Bror Julius Olsson Nordfeldt (1878–1955) was a modernist of international reputation. With a renegade spirit that sought novel locations for new artistic inspiration, he lived in or near artist colonies in Provincetown in Massachusetts, Santa Fe in New Mexico, and New Hope in Pennsylvania. Weisman Art Museum, home to the largest collection of works by Nordfeldt, is pleased to present this exhibition from February 11 through July 10, 2022, after its opening appearance at Wichita Art Museum, Kansas, from September 25, 2021, through January 16, 2022.
Nordfeldt was born in Sweden and moved with his family to the United States when 14 years old. He trained at the Art Institute of Chicago as well as the Académie Julien in Paris. Nordfeldt firmly embraced the fiercely independent spirit of modernism, and he continued to explore different subjects and styles to remain fresh and authentic across his career. No less than the Metropolitan Museum of Art in New York staged Nordfeldt’s Memorial Exhibition in 1956. During his lifetime, museums including the Whitney Museum of American Art and Metropolitan in New York, the Art Institute of Chicago, and Corcoran Gallery in Washington, DC, presented his one-person exhibitions.
“Nordfeldt remains one of the least examined American painters of the late 19th and early 20th centuries. He worked in a vein that can be presented as realism and expressionism. He deserves continued appreciation and study.”, asserted the exhibition curator, Dr. Gabriel Weisberg, Emeritus Professor of Art History, University of Minnesota.

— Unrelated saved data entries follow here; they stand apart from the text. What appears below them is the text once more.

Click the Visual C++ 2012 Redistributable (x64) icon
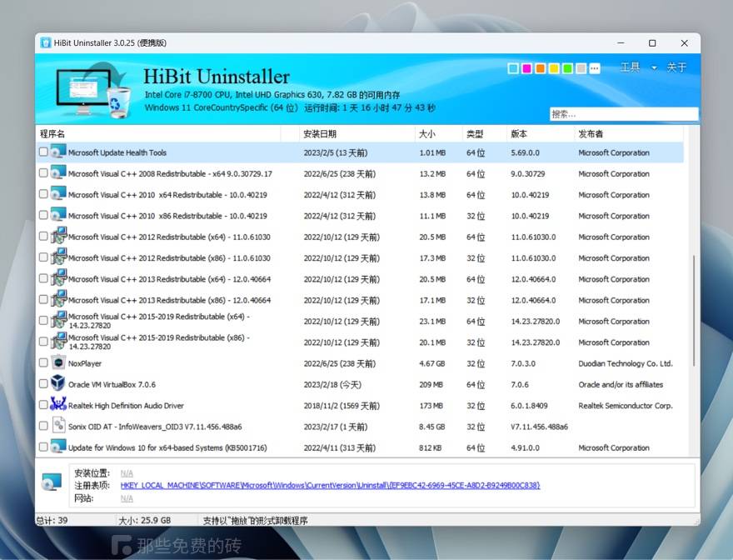Viewport: 733px width, 560px height. point(57,237)
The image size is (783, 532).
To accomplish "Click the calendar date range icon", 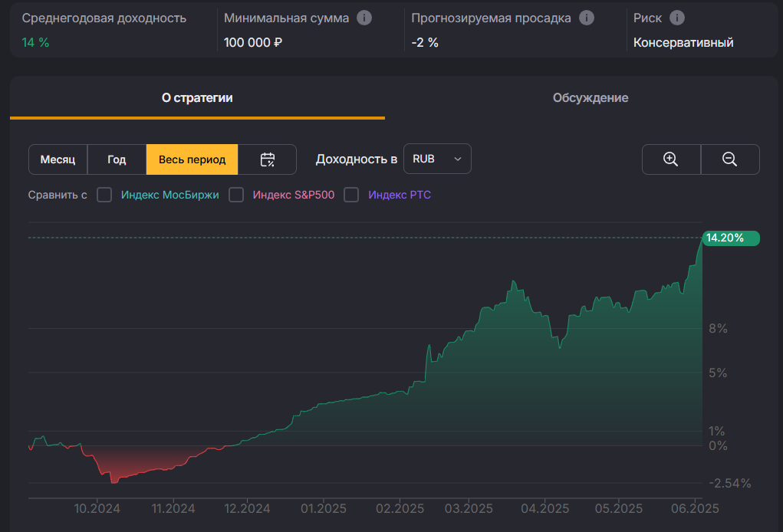I will (267, 159).
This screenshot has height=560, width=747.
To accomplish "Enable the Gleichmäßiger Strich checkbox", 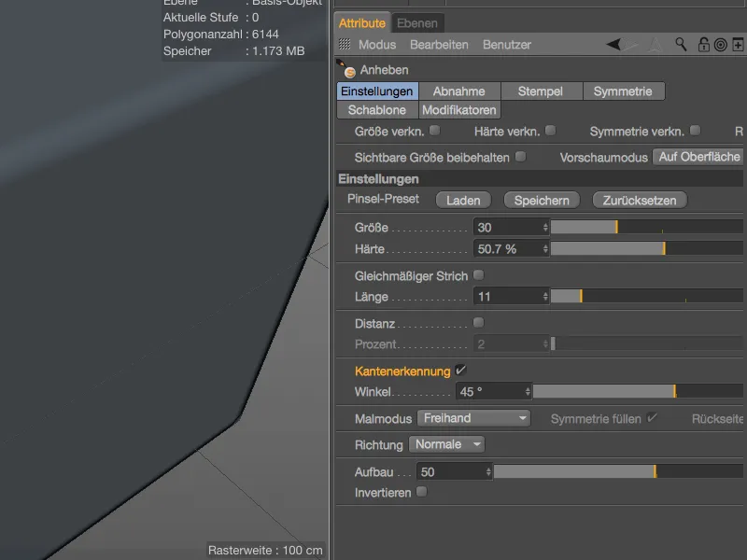I will [x=478, y=274].
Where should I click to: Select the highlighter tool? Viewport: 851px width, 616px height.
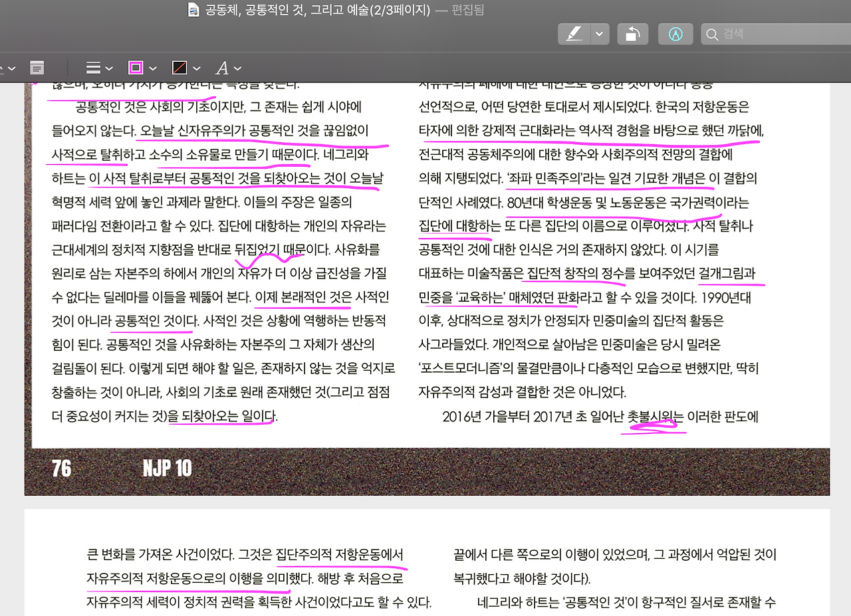[x=574, y=33]
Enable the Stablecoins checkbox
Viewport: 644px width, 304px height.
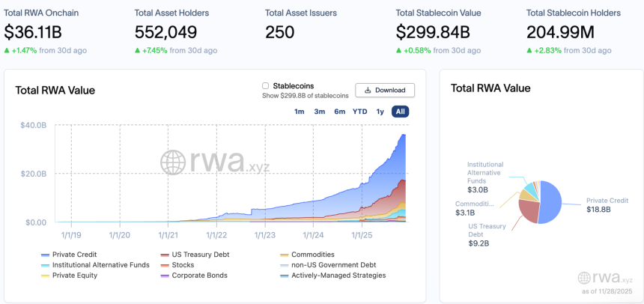pos(266,86)

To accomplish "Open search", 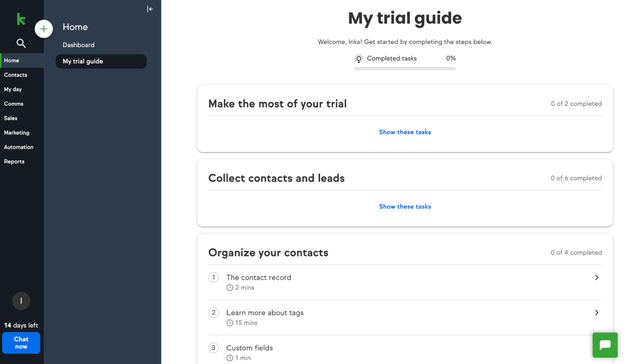I will click(20, 43).
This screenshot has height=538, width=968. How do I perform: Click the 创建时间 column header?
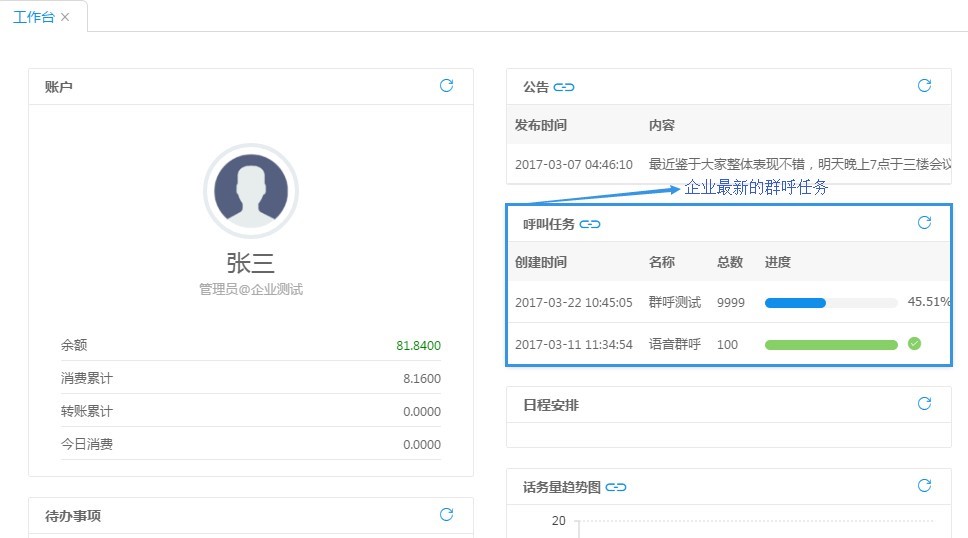coord(541,262)
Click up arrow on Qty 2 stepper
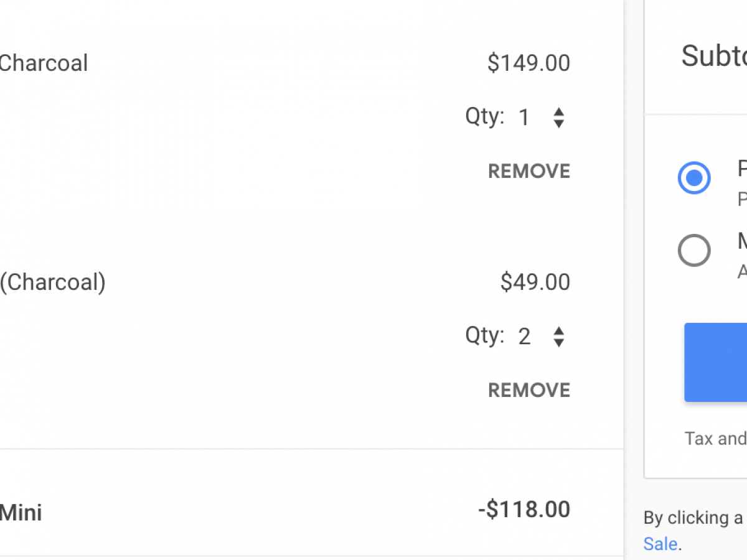Viewport: 747px width, 560px height. pos(558,330)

This exhibition brings together works from fifteen museum and private collections, including the Metropolitan Museum of Art, The Hirshhorn Museum and Sculpture Garden, the University of New Mexico Art Museum, among others, in one of the most thorough presentations of the artist’s work ever assembled. This exhibition and the accompanying catalogue are the first scholarly assessment of Nordfeldt in decades. The accompanying lavishly illustrated catalogue is published by the University of Minnesota Press.